2. Forgetting to check your Amazon account beforehand
Double-check to ensure your credit card info, account and shipping info are up to date. You don’t want to find out you need to update an expired credit card mid-purchase if you only have a limited amount of time to secure one of Amazon Prime Day’s limited-time “lightning deals.”
3. Not planning ahead — and then falling down the Prime Day rabbit hole
One of the biggest challenges for online shoppers during Prime Day is that so many products will be discounted — over a million, in fact, according to Amazon — so, it’s important to have an idea of what you want to buy beforehand, says Rick Broida, CNET’s online deal expert and author of the blog The Cheapskate. Broida notes that just because Prime Day lasts for two days this year, that shouldn’t change how shoppers prepare for the event.
“The most important advice I can give is to plan ahead,” Broida tells CNBC Make It. “If there’s something you’ve been planning to buy, by all means wait for Prime Day to see if it goes on sale. If it does, grab it, because many items will sell out quickly.”
Another good way to sort through all the deals on offer is to download the Amazon app and enable alerts, Broida says. Amazon posts new deals every few minutes, and many are limited-time offers, so you’ll want to know exactly when an item you were already thinking about buying goes on sale.
4. Assuming Prime Day has the best prices
Of course, you might not have to wait to get that specific big-ticket item on sale. Broida and Woroch both point out that Amazon has already been trickling out limited deals in the weeks ahead of the two-day Prime Day event. “Amazon is offering limited deals now so waiting for Prime Day could mean missing out on big savings,” says Woroch.
For instance, Amazon is already selling a bundled deal of an Echo Dot smart speaker and a Ring Video Doorbell Pro for $169 (the list price would be nearly $299), and the site is also offering 30% off many back to school and college products.
And, by all means, remember to shop around.
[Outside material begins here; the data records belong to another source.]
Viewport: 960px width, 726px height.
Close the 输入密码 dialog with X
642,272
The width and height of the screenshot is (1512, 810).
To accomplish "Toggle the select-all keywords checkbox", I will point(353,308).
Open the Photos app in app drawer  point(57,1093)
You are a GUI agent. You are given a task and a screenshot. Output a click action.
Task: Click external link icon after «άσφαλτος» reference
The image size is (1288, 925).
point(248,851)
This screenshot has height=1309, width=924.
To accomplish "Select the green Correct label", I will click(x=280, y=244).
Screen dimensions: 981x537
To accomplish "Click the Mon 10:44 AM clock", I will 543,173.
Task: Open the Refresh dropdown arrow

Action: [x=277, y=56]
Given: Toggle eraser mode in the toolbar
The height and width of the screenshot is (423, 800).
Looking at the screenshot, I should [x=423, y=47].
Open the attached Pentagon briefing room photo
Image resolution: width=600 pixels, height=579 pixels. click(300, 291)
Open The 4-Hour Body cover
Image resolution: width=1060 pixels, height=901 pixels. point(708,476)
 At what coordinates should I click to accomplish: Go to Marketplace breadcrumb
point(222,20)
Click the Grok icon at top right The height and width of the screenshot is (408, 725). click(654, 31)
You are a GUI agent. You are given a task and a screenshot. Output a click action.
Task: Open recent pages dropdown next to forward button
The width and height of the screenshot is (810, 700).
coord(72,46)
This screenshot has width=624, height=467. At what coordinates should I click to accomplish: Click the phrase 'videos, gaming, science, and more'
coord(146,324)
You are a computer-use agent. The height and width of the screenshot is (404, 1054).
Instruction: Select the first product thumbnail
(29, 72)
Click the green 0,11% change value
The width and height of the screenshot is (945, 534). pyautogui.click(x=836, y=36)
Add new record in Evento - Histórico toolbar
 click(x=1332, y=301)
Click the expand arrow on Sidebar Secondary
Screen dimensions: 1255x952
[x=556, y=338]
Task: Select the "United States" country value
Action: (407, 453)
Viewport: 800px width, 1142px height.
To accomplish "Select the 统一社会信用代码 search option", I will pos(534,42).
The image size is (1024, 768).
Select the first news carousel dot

Amazon is not the only retailer offering deals. Woroch points out that Amazon rival Walmart’s “Google Week” runs from July 8 to July 16, and it includes limited-time deals on Google products. Like Walmart, other retailers — like Target, Macy’s and eBay — have taken note of Amazon’s Prime Day success and are offering their own mid-July deals in an effort to lure online shoppers.
5. Missing out on additional deals
Ahead of Prime Day, Amazon is offering multiple ways to save money during the event, including a $10 credit to use on Prime Day sales that you can land the first time you download and shop on the Amazon app. You can also score a $10 credit (off any purchase worth $50) by signing up for the free Amazon Assistant service, a web browser plugin that helps you find order updates, deals and product comparisons on Amazon. And, you can also get $10 to spend during Prime Day if you spend at least $10 at Whole Foods (which Amazon bought in 2017) or on Prime Now before July 16.
6. Making impulse purchases
It can be easy to get caught up in the many deals available during Prime Day, but that doesn’t mean you should talk yourself into buying a lot of products you don’t need just because they’re on sale.
“The most common mistake people make? Buying stuff they don’t need just because, well, “It’s Prime Day and it was on sale!” Broida tells CNBC Make It.
There are various ways to avoid overspending, including simply asking yourself questions like, “Do I need this?” And, according to Broida, it’s important to remember that Prime Day sales are far from the only, or even the best, deals that will be available all year. “Everything you see on sale [during Prime Day] will be on sale again for Black Friday — if not sooner,” he says.